First off, I offer the disclaimer that this is my personal opinion, and it doesn’t apply to any of the other staff members. They have their own way of doing things, and this is mine. Also, I’d like to point out that each submission is read by three different staff, so if I’m turned off by a piece, it doesn’t necessarily mean that it goes by the wayside. The other staff can vote “Yes” on it, and even more staff are called in to read it. Thank goodness this is the case, or else my story “Murder for Beginners” wouldn’t have made it into the magazine originally! Thank you, EVERYBODY BUT KEN, for digging the story (You can read more about that in the comments of this excellent blog post “I Wrote A Story And All I Got Was This Lousy Form Rejection”).
And I’m kidding. Ken rocks hardcore.
I’m a fast reader. It doesn’t take too much effort for me to finish a story, so I usually do it. But there are definitely things that will turn me off. These things are:
1) No effort at editing. Dozens of mispelled words, sentences that end in fragments (and I’m not talking creative fragment usage, but I-don’t-know-any-better usage). I know that this sounds harsh, but I’m plowing through hundreds of stories. If you’re not going to take the time to run spell check, I’m not going to take the time to read the entire thing. Also, don’t forget that we edit stories. If presented with two stories for acceptance, and we only have the space to run one, I’m going to lean toward the one that won’t take hours upon hours of painstaking editing. And I’m not even the editor.

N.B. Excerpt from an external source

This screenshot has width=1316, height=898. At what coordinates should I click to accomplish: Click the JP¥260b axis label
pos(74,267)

2) Hate speech. I value human life enormously. I believe in the dignity and worth of every individual. If you need to stand on the rooftops and spew venom about a certain person or group, please stand on somebody else’s rooftop. We don’t use that kind of language here.

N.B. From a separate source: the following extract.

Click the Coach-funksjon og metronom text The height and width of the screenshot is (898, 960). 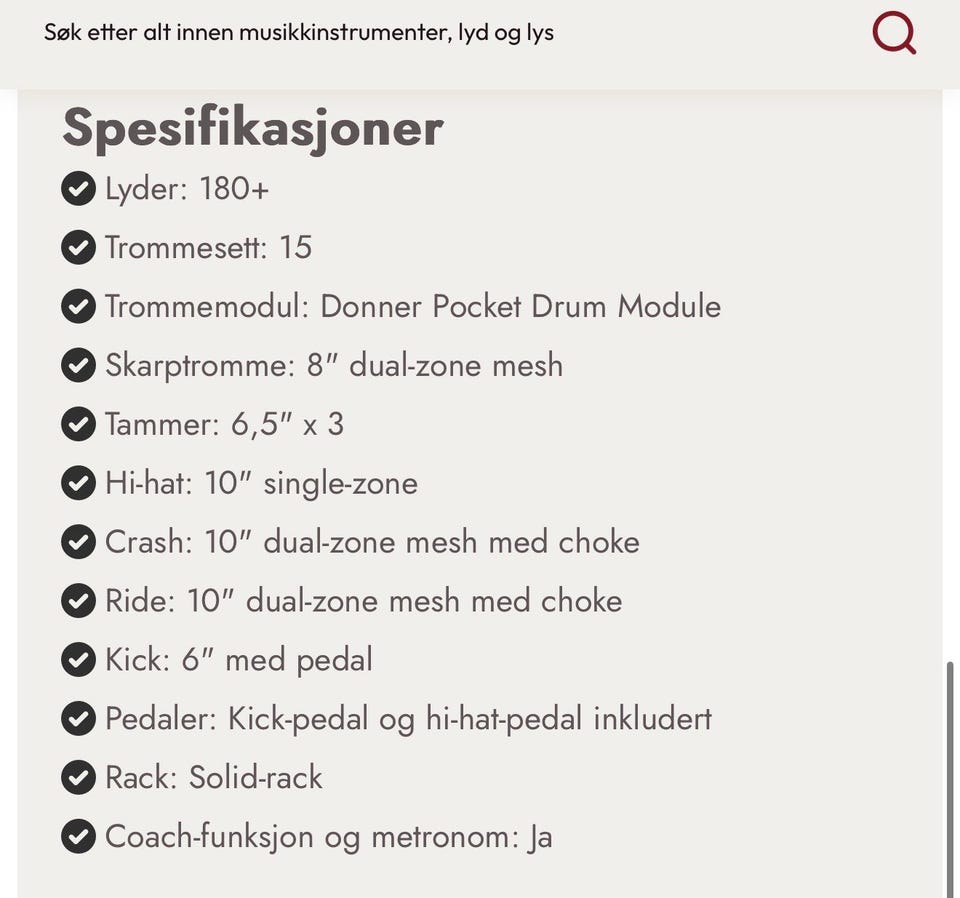tap(307, 837)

3) Your reputation. This doesn’t mean what you probably think it means. I try to read submissions blind, but every now and then I’ll either recognize somebody’s name, a familiar story, or a familiar writing style. If I’m pretty sure that I know who you are, that’s cool. If I know who you are and I have strong feelings toward you either way, I’ll stop reading the story and let somebody else read it instead. I’ve never voted on a story by close friends or members of my writing group. If I’m particularly irritated by an author, I don’t vote then, either. Everybody gets a fair shake.
4) An obvious motive. It’s great to be passionate about something. But if you’re absolutely determined to save the manatees, and you send in a piece about saving the manatees, there had darn well better a story in there somewhere. Hey, I dig manatees, too, but this is a dark fiction magazine, not a soapbox. Also, don’t send email links telling me all about your manatees. And don’t try to solicit money from me. I don’t have any.

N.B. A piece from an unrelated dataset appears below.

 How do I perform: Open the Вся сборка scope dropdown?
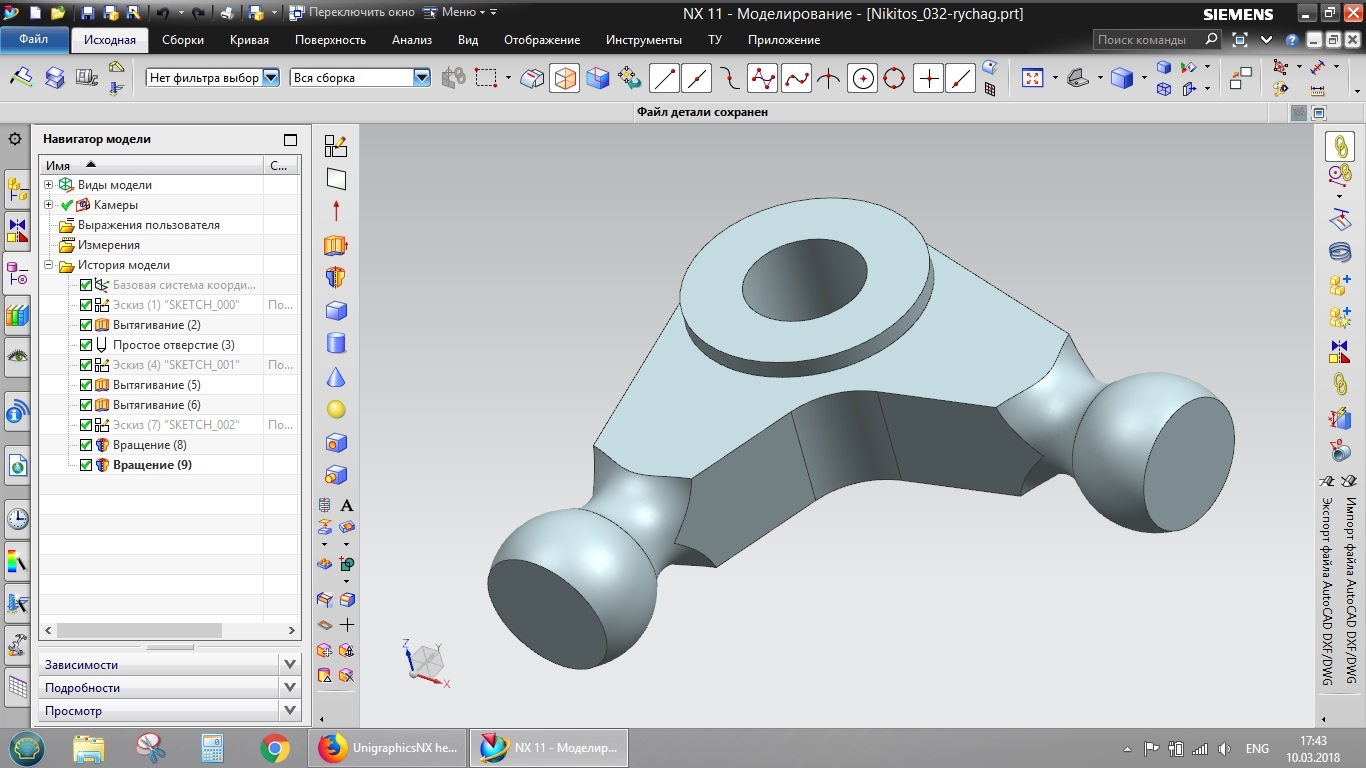pos(421,78)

5. A straight up boring story. If you’re on page four and nothing has happened yet, I want to turn off my computer and cry. And I’m more invested in the story than the average reader! A good piece will grab me by the throat and shake me before putting me down. If it takes you 15 pages to tell a story that could be effectively told in six pages, then you’re not doing anybody any favors. I know it’s 5 cents a word, and it seems like a good idea to pad your word count in order to pay off that last medical bill. But if staff is snoozing a few pages in, then you’d better believe that a typical reader wouldn’t even make it through a few paragraphs. Harsh, but true.
Okay! There’s a short list! I hope it’s helpful and doesn’t make your spirits flag. I can’t tell you how wonderful it feels to be reading a story and get that tingly, magical “This is it!” feeling. There are few things better. These suggestions might help make your story The One.